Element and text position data

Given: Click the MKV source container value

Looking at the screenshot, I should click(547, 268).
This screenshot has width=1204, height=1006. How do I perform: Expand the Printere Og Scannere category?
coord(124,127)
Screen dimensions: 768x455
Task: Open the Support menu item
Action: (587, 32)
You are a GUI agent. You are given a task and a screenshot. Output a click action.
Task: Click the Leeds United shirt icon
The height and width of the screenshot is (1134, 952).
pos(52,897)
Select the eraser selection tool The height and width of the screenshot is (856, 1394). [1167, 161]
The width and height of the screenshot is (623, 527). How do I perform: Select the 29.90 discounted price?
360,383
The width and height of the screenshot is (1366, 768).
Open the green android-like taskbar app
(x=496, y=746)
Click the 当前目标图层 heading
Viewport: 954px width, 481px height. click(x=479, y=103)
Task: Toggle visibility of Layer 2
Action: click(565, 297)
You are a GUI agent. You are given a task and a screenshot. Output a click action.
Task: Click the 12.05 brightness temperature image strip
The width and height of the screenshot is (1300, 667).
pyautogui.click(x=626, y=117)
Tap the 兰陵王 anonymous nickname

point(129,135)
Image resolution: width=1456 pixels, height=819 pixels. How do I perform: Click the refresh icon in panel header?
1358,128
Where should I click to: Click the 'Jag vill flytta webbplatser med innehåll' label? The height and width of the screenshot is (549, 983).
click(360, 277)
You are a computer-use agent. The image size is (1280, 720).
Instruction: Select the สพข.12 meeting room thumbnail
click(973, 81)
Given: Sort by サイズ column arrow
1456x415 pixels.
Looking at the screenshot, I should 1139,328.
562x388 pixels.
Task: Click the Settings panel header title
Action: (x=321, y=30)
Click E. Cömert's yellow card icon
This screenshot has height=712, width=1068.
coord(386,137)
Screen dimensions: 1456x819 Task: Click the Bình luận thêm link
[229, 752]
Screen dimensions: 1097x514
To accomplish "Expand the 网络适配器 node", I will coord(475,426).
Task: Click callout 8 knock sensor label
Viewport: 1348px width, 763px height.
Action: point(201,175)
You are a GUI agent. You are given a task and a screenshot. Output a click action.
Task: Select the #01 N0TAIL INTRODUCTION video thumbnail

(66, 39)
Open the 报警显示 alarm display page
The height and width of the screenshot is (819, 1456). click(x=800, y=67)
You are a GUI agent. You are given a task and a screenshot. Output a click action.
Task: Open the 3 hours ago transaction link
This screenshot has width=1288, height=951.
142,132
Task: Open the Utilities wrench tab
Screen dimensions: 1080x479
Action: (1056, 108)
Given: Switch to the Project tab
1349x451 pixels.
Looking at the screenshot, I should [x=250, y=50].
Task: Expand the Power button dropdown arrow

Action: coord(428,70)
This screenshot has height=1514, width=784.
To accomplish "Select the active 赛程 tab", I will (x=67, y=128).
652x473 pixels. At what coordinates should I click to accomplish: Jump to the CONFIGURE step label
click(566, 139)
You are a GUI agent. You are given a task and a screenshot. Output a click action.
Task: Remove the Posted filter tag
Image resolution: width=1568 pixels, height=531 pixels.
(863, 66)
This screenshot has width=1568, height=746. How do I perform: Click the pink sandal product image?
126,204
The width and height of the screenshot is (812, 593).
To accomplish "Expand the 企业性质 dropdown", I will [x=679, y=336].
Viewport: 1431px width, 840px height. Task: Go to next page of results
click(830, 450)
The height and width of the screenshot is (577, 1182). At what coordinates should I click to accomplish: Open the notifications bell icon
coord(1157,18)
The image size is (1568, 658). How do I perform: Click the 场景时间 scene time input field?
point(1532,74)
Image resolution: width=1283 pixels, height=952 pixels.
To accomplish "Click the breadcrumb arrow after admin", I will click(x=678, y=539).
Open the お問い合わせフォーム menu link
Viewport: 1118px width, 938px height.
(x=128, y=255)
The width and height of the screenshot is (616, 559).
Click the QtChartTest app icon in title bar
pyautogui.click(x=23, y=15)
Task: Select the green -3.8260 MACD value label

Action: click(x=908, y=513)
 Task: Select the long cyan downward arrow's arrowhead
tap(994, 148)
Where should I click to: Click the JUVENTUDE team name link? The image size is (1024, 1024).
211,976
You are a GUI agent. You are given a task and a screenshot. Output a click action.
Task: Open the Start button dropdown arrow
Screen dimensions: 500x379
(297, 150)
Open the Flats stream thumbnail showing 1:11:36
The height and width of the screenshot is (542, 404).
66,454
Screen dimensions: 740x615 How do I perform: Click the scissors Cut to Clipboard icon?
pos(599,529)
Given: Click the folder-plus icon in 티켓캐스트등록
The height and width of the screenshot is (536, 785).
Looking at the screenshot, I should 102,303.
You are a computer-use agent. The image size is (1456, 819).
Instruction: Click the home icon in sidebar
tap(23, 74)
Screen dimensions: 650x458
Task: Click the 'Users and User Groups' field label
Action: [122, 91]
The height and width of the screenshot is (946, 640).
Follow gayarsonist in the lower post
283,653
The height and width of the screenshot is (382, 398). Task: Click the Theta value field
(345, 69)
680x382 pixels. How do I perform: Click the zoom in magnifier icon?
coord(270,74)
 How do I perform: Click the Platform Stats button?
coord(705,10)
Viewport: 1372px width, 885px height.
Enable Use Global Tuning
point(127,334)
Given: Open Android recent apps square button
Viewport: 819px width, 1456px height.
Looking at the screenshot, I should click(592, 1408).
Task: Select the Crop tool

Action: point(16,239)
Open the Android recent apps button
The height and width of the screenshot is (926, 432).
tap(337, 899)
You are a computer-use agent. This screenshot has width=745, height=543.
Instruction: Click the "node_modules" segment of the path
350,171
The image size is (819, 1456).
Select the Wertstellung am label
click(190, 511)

### Task
Return every line from the one containing "This screenshot has width=1204, height=1006." down to the one containing "pos(52,897)", both included, exactly as they appear in the items above.

### Full solution
This screenshot has width=1204, height=1006. How do I perform: Expand the Printere Og Scannere category?
coord(124,127)
Screen dimensions: 768x455
Task: Open the Support menu item
Action: (587, 32)
You are a GUI agent. You are given a task and a screenshot. Output a click action.
Task: Click the Leeds United shirt icon
The height and width of the screenshot is (1134, 952).
pos(52,897)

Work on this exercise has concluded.